Самые ужасные дни огромного горя наступают не в начале его, когда шок от потрясения повергает человека в состояние экзальтации, имеющей почти анестезирующий эффект, но позже, много позже, когда люди говорят: «О, она уже оправилась после этого» или «С ней все в порядке, она уже все пережила». Но во время веселого праздничного обеда ты вдруг ощущаешь, как горе ледяной рукой сжимает сердце или раскаленными когтями впивается в горло. Лед и пламя, ад и отчаяние овладевают всем существом, и, поднимая бокал шампанского, ты стремишься заглушить свое горе забвением – возможным или невозможным.
Я достигла такого состояния. Все мои друзья говорили: «Она обо всем забыла; она пережила», в то время как вид любого маленького ребенка, внезапно вошедшего в комнату и зовущего «мама», кинжалом впивался в мое сердце, наполнял все мое существо такой болью, что мой мозг мог только взывать к Лете с мольбой о забвении, каково бы оно ни было. И из этого ужасного страдания я стремилась создавать новую жизнь, создавать искусство. О, как я завидовала смирению тех монахинь, которые всю ночь напролет своими бледными губами шептали нескончаемые молитвы над гробами чужих людей. Такой темперамент – предмет зависти артиста, все существо которого восстает и кричит: «Я хочу любить, любить и создавать радость!» Что за адские муки!

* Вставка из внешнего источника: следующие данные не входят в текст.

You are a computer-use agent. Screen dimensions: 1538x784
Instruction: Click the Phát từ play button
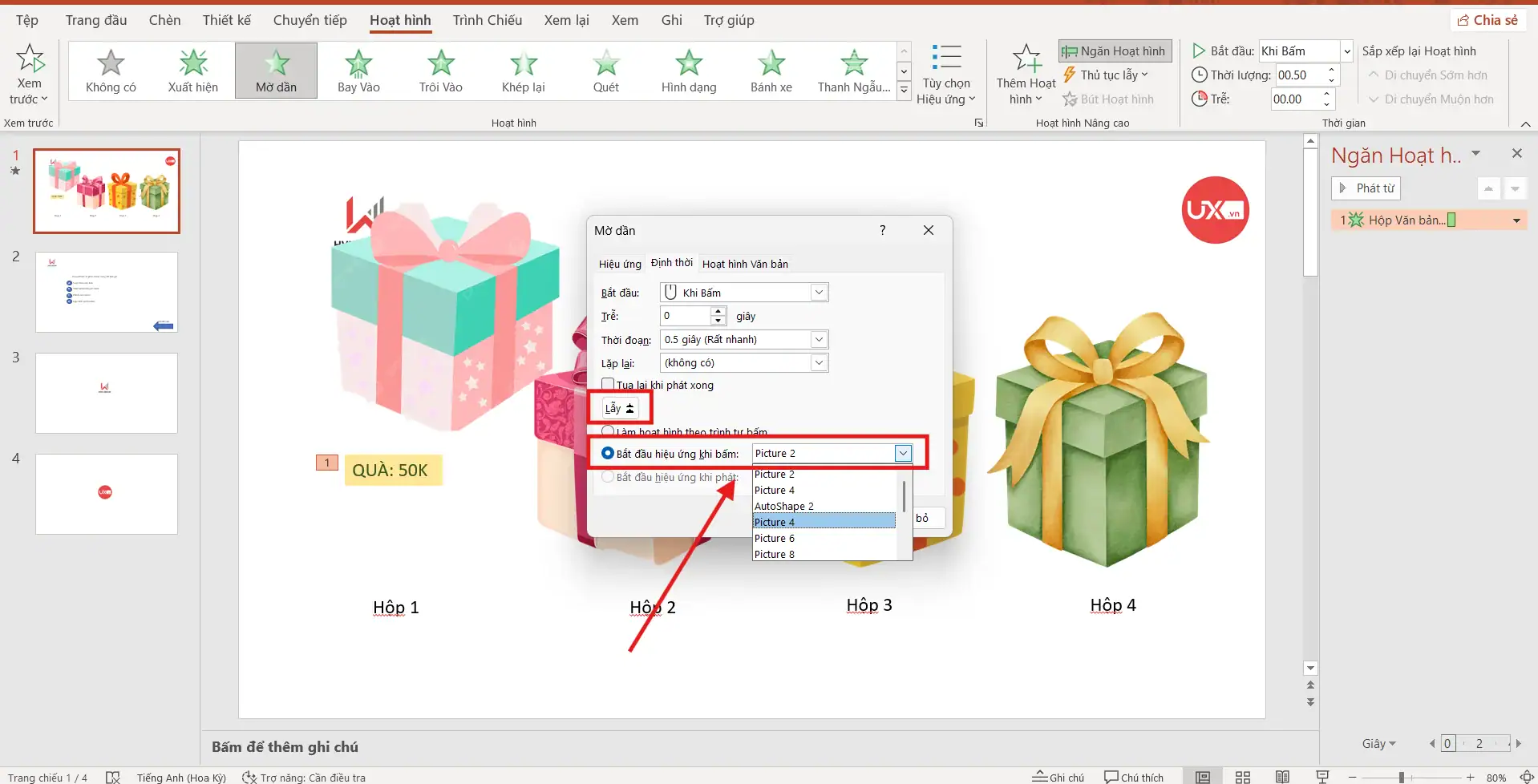1366,188
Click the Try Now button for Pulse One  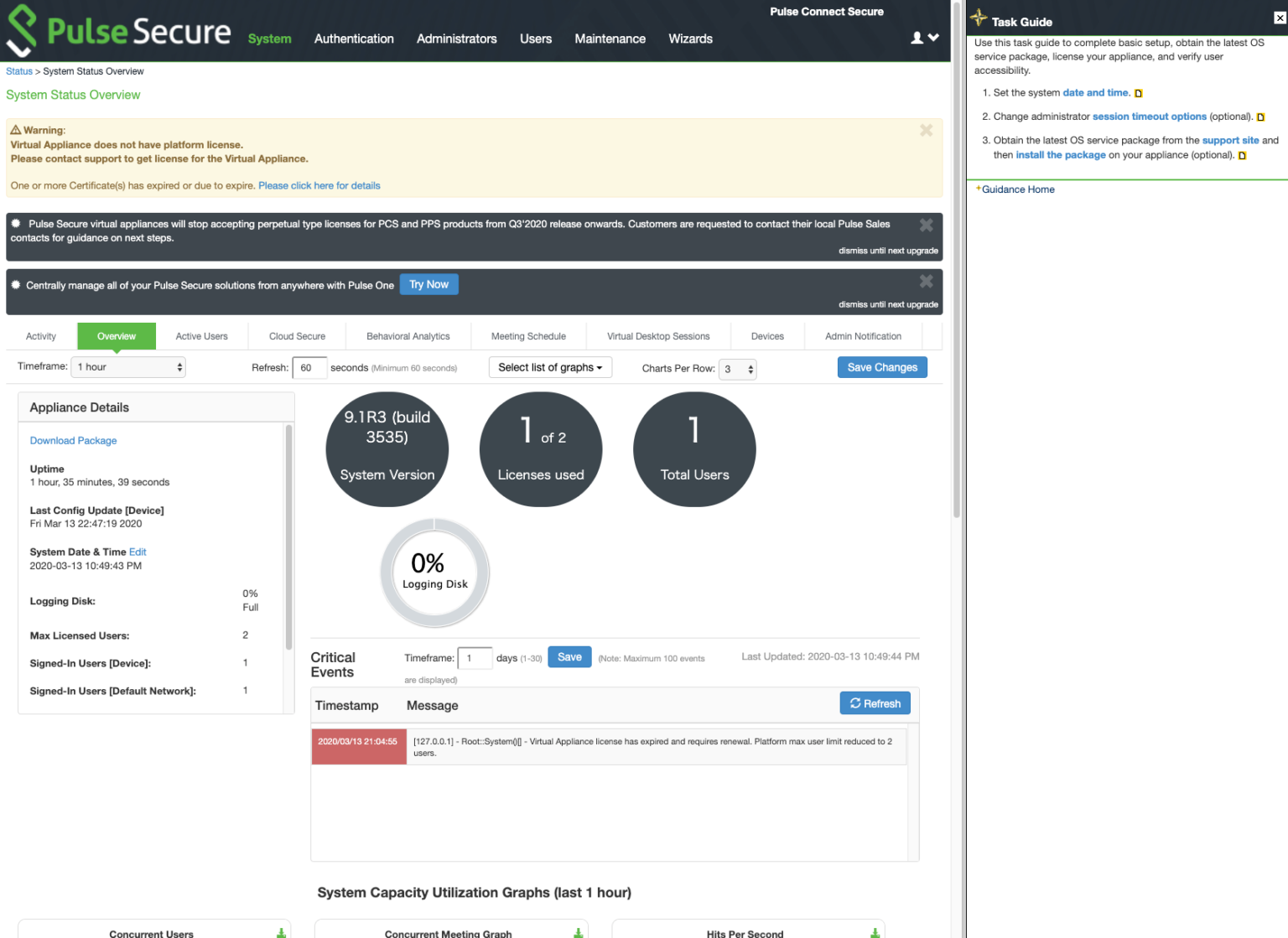428,284
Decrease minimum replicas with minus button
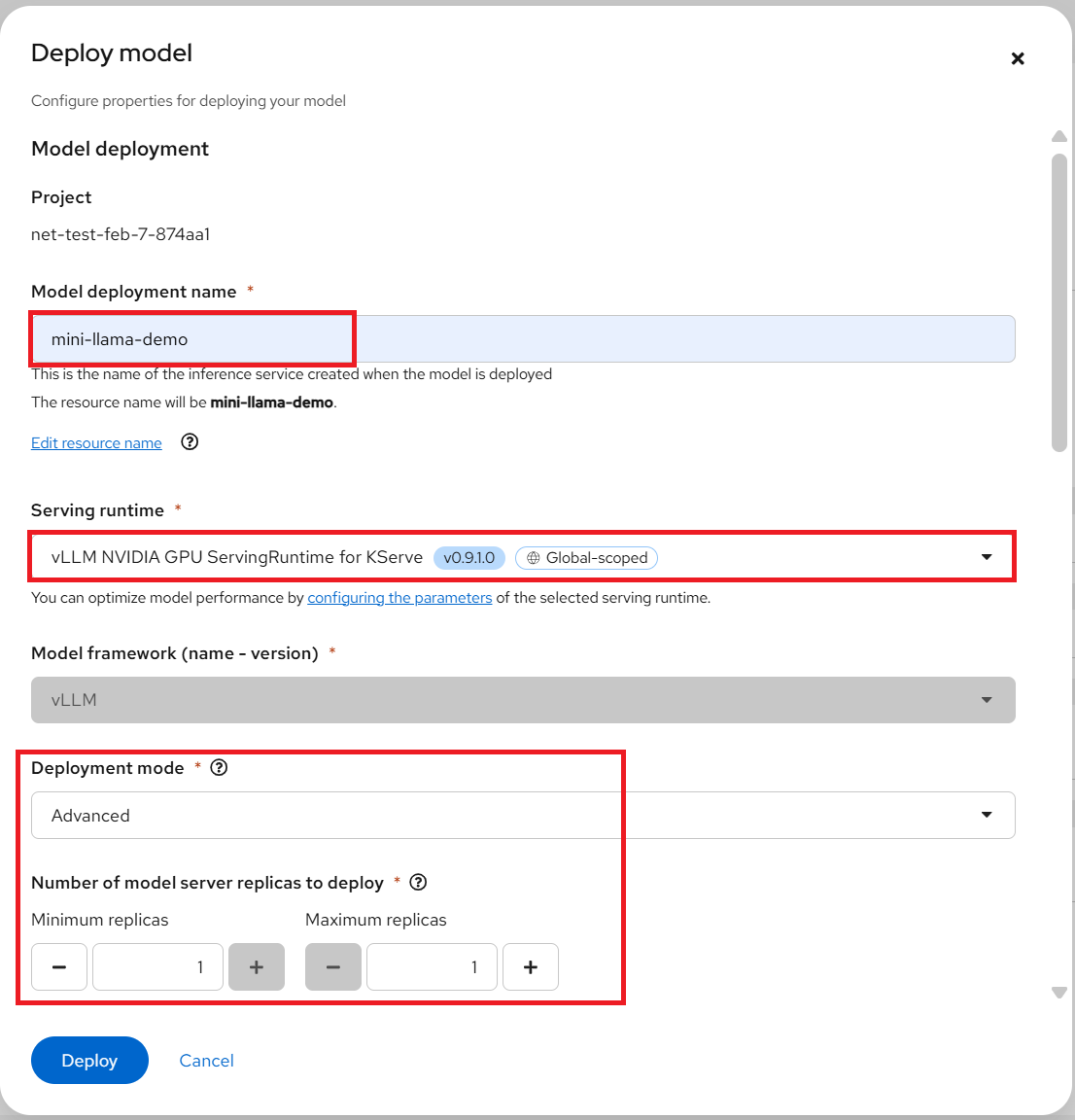The width and height of the screenshot is (1075, 1120). pos(59,967)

Лоэнгрин привез с собой на Палм-Бич американского поэта Перси Маккея. Однажды, когда мы все сидели на веранде, Лоэнгрин обрисовал нам план будущей школы в соответствии с моими идеями и сообщил, что купил Мэдисон-Сквер-Гарден, считая его подходящим местом для школы.
Встретив восторженно этот план в целом, я все же не склонна была приступать к осуществлению столь обширного проекта в разгар войны. Это привело Лоэнгрина в такое раздражение, что он столь же импульсивно, как купил Гарден, отменил сделку, отложив решение до нашего возвращения в Нью-Йорк.
Перси Маккей написал прекрасную поэму за год до этого, когда однажды увидел танцующих здесь детей:
Глава 30
В начале 1917 года я выступила в «Метрополитен-опера». В те дни я, как и многие другие, верила, что надежды всего мира на свободу, духовное возрождение и цивилизацию зависят от победы союзников в войне, поэтому каждый концерт заканчивала исполнением «Марсельезы», при этом все зрители вставали. Но это не помешало мне устроить концерт музыки Рихарда Вагнера, думаю, все интеллигентные люди согласятся со мной, что бойкотировать немецкое искусство во время войны было бы несправедливо и глупо.
В тот день, когда пришло сообщение о революции в России, все свободолюбивые люди преисполнились радостью и надеждой. В тот вечер я танцевала «Марсельезу» с подлинно революционным настроением, с каким она создавалась, а затем исполнила свою интерпретацию «Славянского марша», причем в той части, где звучал царский гимн, я изобразила угнетенного раба под ударами бича.
Этот диссонанс движений и музыки вызвал бурю среди зрителей.